• [Records for the task]:
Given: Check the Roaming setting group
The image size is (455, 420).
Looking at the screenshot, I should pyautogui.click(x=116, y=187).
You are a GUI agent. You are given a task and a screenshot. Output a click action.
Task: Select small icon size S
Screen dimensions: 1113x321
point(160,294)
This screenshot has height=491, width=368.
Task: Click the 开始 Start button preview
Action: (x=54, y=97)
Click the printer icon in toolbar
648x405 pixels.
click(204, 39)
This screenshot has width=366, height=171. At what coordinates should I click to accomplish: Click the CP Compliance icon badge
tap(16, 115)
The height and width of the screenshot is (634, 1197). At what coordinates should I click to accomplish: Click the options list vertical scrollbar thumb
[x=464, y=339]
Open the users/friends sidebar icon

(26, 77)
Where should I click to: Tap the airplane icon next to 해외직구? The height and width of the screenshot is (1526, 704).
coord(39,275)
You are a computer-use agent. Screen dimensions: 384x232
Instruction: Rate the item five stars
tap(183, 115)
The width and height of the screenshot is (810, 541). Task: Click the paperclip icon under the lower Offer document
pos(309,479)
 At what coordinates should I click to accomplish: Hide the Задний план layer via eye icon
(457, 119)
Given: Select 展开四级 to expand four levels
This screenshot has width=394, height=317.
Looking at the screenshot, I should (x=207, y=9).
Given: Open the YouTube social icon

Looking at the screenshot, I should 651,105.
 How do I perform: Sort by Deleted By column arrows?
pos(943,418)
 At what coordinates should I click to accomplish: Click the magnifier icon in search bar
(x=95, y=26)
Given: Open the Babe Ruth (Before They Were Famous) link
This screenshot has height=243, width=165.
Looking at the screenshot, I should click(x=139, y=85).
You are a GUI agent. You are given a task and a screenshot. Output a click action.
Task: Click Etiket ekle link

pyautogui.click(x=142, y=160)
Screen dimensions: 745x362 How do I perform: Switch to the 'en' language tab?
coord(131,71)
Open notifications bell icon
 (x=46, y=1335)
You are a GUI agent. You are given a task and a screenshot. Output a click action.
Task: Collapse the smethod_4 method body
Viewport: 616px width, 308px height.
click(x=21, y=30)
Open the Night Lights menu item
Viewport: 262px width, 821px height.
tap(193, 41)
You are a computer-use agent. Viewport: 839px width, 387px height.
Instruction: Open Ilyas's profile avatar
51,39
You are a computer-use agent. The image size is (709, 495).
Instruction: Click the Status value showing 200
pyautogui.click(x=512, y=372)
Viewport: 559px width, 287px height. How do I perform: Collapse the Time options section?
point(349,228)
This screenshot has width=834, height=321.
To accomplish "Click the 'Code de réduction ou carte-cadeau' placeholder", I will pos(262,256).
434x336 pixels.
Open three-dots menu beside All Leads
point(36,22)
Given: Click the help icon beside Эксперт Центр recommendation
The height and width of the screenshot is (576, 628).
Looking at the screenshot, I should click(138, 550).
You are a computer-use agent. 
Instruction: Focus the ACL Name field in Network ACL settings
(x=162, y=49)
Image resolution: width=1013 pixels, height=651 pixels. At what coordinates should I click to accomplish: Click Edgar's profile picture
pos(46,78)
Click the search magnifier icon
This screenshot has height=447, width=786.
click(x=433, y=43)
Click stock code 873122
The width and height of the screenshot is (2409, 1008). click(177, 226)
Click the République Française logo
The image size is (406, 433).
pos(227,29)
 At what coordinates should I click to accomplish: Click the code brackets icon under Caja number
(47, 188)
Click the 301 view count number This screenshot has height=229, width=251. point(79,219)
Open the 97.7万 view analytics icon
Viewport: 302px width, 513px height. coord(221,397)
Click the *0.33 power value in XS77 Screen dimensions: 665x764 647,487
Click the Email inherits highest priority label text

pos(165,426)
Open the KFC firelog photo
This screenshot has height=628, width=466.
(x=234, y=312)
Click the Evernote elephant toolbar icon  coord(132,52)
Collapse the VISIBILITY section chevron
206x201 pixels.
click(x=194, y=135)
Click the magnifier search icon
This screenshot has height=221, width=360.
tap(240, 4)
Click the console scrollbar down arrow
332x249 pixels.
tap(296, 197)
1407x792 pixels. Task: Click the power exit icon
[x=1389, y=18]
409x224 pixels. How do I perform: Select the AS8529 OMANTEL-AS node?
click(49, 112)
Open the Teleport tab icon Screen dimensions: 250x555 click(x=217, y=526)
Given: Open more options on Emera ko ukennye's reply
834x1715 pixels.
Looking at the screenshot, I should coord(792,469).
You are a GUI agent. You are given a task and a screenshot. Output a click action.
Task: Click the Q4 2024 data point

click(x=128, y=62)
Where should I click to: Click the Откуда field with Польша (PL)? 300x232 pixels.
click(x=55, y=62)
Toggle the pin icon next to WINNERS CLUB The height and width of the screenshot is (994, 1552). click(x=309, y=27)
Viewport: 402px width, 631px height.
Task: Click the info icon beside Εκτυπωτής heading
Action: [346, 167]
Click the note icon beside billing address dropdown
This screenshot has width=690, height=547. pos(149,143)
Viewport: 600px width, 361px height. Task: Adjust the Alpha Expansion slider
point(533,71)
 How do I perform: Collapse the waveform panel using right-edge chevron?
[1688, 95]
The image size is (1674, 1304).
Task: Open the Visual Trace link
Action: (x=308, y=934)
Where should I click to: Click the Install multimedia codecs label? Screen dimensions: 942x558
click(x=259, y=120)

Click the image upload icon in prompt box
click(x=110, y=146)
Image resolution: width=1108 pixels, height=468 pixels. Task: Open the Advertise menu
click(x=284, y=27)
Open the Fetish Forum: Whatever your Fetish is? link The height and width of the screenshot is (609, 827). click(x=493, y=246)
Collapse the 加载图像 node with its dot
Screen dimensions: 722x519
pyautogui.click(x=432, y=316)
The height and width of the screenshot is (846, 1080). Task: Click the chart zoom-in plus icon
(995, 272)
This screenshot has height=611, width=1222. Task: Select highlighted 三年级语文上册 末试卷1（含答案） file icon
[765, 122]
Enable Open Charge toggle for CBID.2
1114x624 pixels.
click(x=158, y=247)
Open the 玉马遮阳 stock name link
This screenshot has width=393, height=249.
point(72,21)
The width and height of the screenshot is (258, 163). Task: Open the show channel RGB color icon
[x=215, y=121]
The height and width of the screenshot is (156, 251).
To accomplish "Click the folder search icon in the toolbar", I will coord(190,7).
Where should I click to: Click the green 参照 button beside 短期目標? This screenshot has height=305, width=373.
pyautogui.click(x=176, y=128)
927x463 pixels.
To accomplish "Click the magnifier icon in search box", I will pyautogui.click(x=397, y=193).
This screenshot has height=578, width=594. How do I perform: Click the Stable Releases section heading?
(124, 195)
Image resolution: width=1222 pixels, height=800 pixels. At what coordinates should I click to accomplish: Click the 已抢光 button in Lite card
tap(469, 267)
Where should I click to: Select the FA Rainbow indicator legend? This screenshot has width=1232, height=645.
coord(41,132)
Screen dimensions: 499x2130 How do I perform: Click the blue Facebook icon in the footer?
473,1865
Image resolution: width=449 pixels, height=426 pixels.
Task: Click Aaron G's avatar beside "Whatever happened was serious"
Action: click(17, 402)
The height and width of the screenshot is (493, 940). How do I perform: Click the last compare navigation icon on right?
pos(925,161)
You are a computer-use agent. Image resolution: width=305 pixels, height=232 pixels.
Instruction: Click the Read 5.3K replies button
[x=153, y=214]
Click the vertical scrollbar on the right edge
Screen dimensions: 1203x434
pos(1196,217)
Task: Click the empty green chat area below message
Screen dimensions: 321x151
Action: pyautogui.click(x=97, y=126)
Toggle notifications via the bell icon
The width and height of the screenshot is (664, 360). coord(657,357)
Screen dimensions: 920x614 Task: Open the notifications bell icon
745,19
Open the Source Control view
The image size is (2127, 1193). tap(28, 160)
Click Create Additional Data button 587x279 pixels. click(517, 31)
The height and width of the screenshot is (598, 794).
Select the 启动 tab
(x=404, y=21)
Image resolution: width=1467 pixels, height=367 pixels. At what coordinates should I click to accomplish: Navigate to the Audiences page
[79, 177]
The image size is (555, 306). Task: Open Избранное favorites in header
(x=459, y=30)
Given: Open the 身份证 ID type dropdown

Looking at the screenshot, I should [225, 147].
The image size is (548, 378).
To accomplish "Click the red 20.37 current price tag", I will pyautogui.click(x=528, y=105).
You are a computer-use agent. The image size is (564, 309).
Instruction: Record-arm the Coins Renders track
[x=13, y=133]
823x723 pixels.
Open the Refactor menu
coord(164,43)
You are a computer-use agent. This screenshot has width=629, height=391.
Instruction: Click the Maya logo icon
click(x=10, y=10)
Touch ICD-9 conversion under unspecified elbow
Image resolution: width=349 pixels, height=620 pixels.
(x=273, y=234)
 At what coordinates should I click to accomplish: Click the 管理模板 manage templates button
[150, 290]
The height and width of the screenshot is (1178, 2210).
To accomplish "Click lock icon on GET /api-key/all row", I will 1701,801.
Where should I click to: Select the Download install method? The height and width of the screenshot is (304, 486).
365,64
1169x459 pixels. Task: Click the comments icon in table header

• [The request]: Quote the records from the line containing "You are a computer-use agent. Screen" through the line containing "pos(943,418)", repeating each line in between word for word.

• [The output]:
You are a computer-use agent. Screen dimensions: 384x232
Instruction: Rate the item five stars
tap(183, 115)
The width and height of the screenshot is (810, 541). Task: Click the paperclip icon under the lower Offer document
pos(309,479)
 At what coordinates should I click to accomplish: Hide the Задний план layer via eye icon
(457, 119)
Given: Select 展开四级 to expand four levels
This screenshot has width=394, height=317.
Looking at the screenshot, I should (x=207, y=9).
Given: Open the YouTube social icon

Looking at the screenshot, I should 651,105.
 How do I perform: Sort by Deleted By column arrows?
pos(943,418)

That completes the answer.